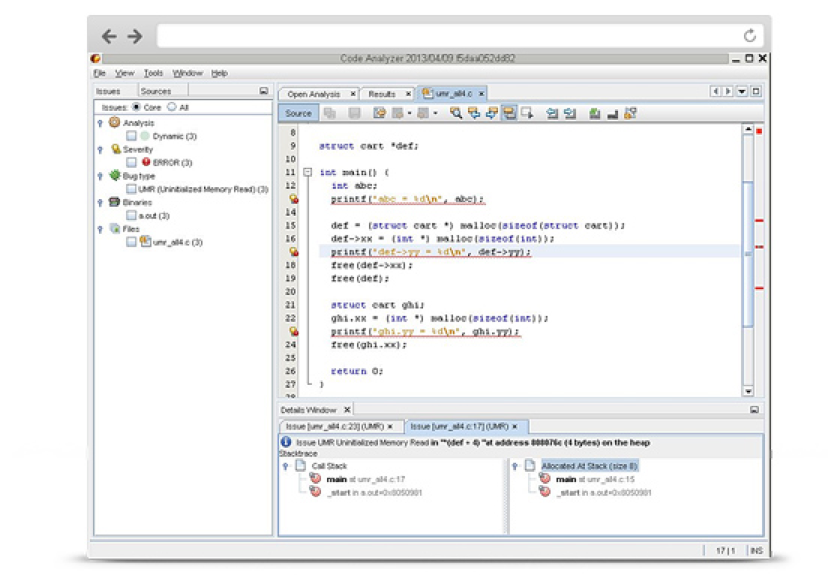Open the Tools menu

point(153,72)
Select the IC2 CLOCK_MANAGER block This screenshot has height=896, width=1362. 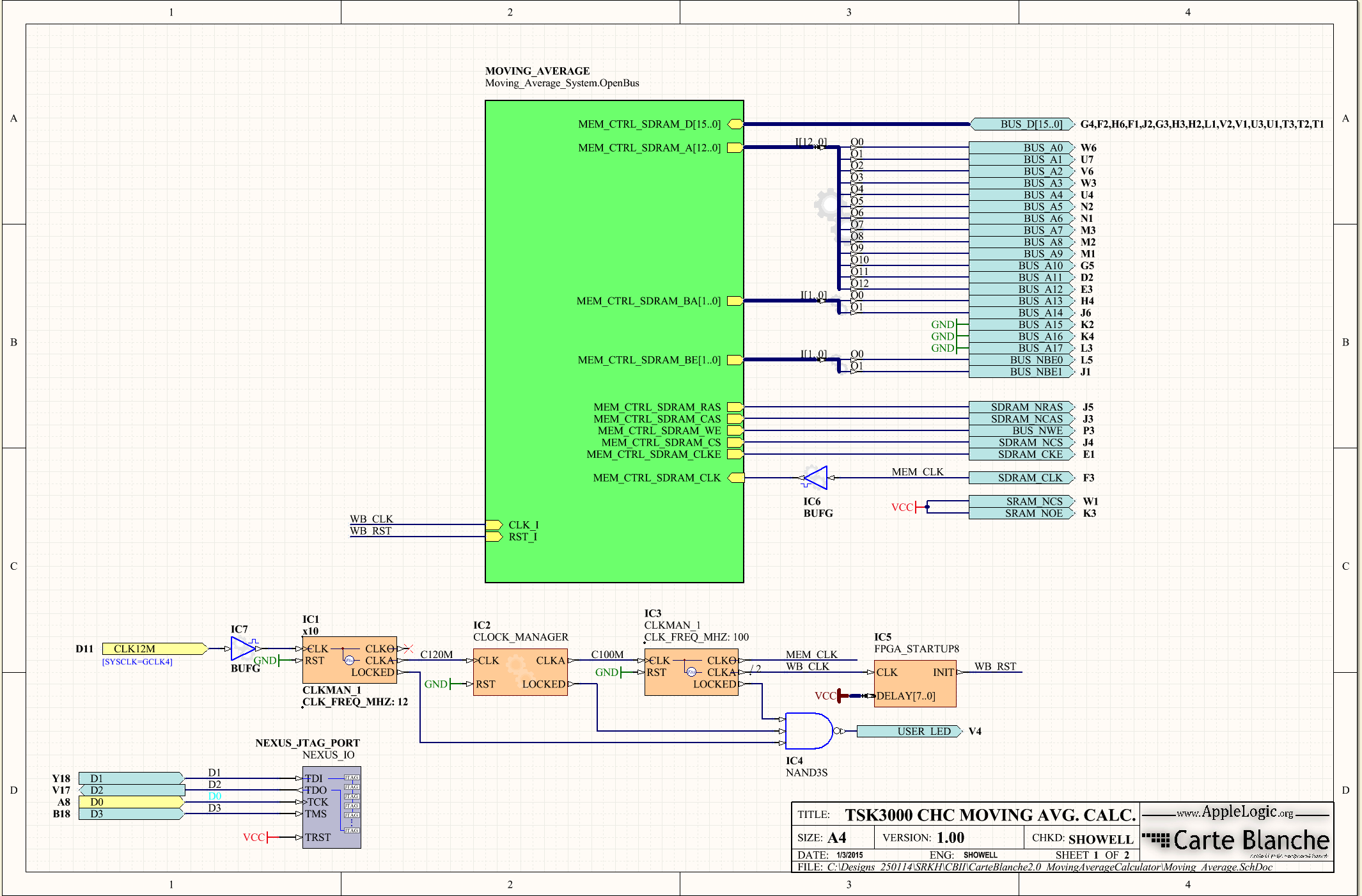521,672
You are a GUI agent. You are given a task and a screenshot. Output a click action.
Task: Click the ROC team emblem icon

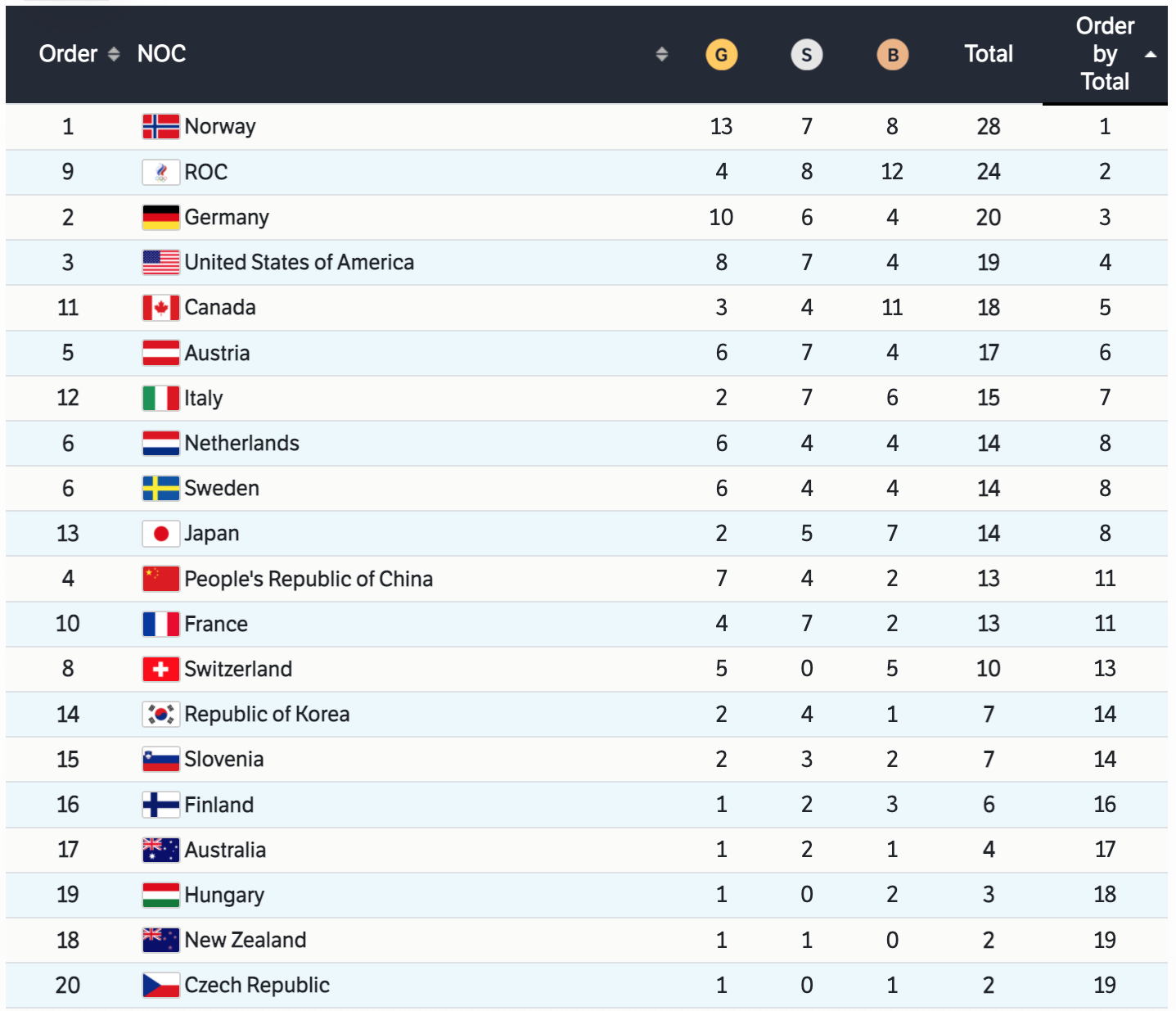(x=160, y=172)

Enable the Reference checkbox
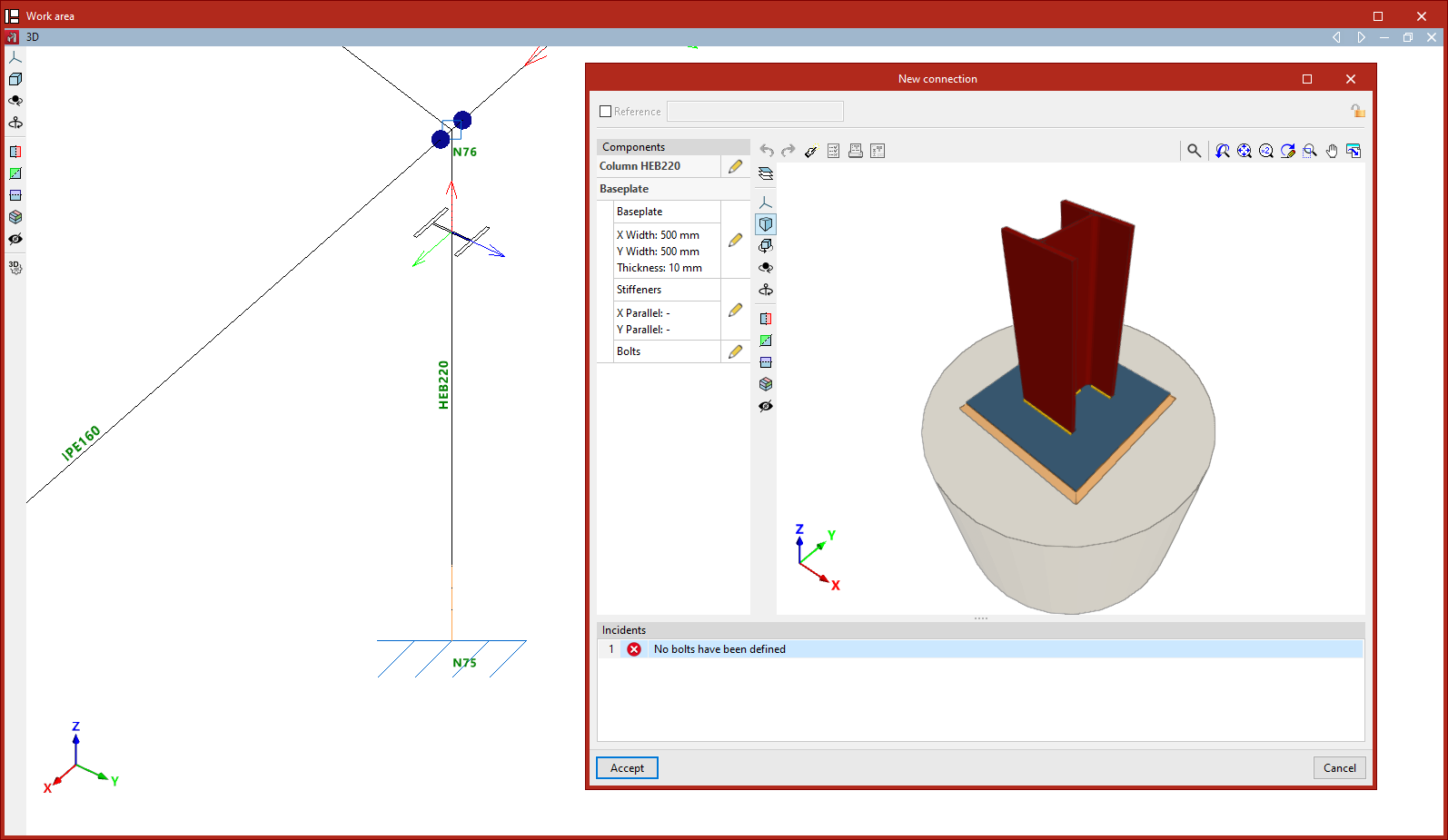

* _TASK_
Lines from the one that contains "You are a GUI" to the final line of the material are the whole answer. Reproduce them word for word and skip the pictures.

* _WRITTEN SOLUTION_
You are a GUI agent. You are given a task and a screenshot. Output a click action.
Task: Click the ROC team emblem icon

(x=160, y=172)

Enable the Reference checkbox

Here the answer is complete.